Sitecore scaled environment loses session

Last week I came across a tricky issue which took me several days to fix.

We had created a login functionality where a user would be logged in against a 3rd party service, after which we created a Virtual User in Sitecore to authenticate the user with the Sitecore platform.
Everything worked fine (users were created and roles were properly assigned), until we reached an environment which was scaled and had multiple Content Delivery servers. When a logged in user would hit a different CD then which it authenticated against, it would lose its session.
The full setup is built using Sitecore Headless (.NET SDK version) and hosted in Kubernetes. Configuring sticky session on the CDs was therefor not a straightforward ‘fix’ for this issue as it was the .NET frontend application performing the API requests to the CDs instead of the end-users’ browser itself.

During our investigations we noticed the following symptoms:

  • The user did not get the “.ASPXAUTH” cookie as we were used to on older projects, even though Sitecore was configured to use Forms authentication
  • On login the user would get the “ASP.NET_SessionId” cookie
  • User data was successfully created and pushed to the ClientData table in the Web database upon login
  • No errors were showing in the logs, only the fact that the Layout Service returned a 401 status code on different CDs than the one used to login
  • Shared session state was configured correctly

.ASPXAUTH cookie

The first thing I tried to do was to make sure the .ASPXAUTH cookie was created on login.
This cookie should have been created when you use the Forms authentication provider as configured in the web.config.

After a lot of digging, it turned out that the authentication provider was being overwritten through Dependency Injection when Owin authentication was enabled. Owin authentication is currently enabled by default, also on Content Delivery roles.
Following the steps to disable Sitecore Identity (https://doc.sitecore.com/xp/en/developers/102/sitecore-experience-manager/understanding-sitecore-authentication-behavior-changes.html#disable-sitecore-identity) made Dependency Injection default back to the Forms authentication provider. I disabled Owin/Sitecore Identity specifically for Content Delivery roles as we still needed to use it for authentication against the CM.

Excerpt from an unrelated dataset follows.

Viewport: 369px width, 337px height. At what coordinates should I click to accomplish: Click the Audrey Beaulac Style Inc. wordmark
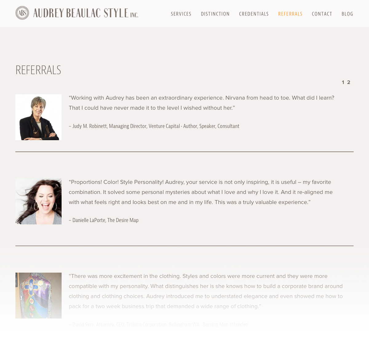coord(86,13)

<configuration xmlns:patch="http://www.sitecore.net/xmlconfig/" xmlns:role="http://www.sitecore.net/xmlconfig/role/" xmlns:set="http://www.sitecore.net/xmlconfig/set/">
  <sitecore role:require="ContentDelivery">
    <settings>
      <setting name="Owin.Authentication.Enabled" set:value="false" />
      <setting name="FederatedAuthentication.Enabled" set:value="false" />
    </settings>

    <sites>
      <site name="shell" set:loginPage="/sitecore/login" />
      <site name="admin" set:loginPage="/sitecore/admin/login.aspx" />
    </sites>
  </sitecore>
</configuration>

Disabling Owin eventually let to the .ASPXAUTH cookie being created on login, but not fixing the loss of session issue.

Machine Key

To fully fix the issue, I had to specify a machine key in the web.config. This key is used to decrypt the .ASPXAUTH cookie on HTTP Requests. If this key is different from the one used to generate the cookie, then the cookie can’t be decrypted and read.

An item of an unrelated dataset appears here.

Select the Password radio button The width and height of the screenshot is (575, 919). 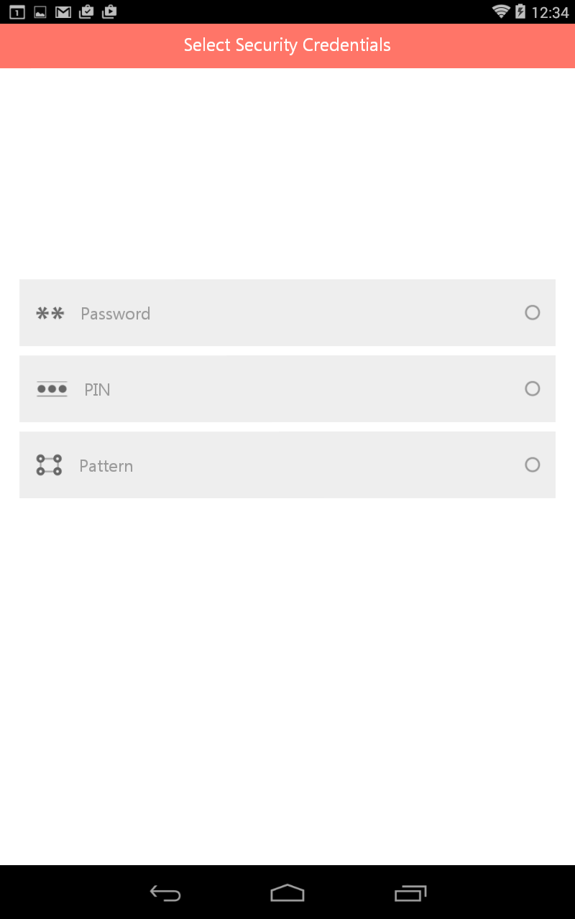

As I was using a scaled environment in Kubernetes, my Content Delivery containers did not share the same machine key. By generating machine key variables in my local IIS and specifying them in the web.config transform file, I was able to get everything to work.

<?xml version="1.0" encoding="utf-8"?>
<configuration xmlns:xdt="http://schemas.microsoft.com/XML-Document-Transform">
  <system.web>
    <machineKey xdt:Transform="InsertIfMissing" validation="SHA1" decryption="AES" decryptionKey="69C6D89A7639B35ADBF568F0DD53A9AD808A081120D842A7" 
      validationKey="36C0D6B8D1607DC3A029456FFF53F6A570C7527EE6052A7561065AF4D032F111B2E4050F2A4EC32079A34A3258ACB9ED60812EF2FE136027AC917D46EE45F514" />
  </system.web>
</configuration>

I hope this will help others who face this same issue, and if not I at least know where to find the answer next time!

Note: I am not 100% sure if applying the machine key only would also have fixed the issue. This is something I still need to try but time has not allowed me to do so yet.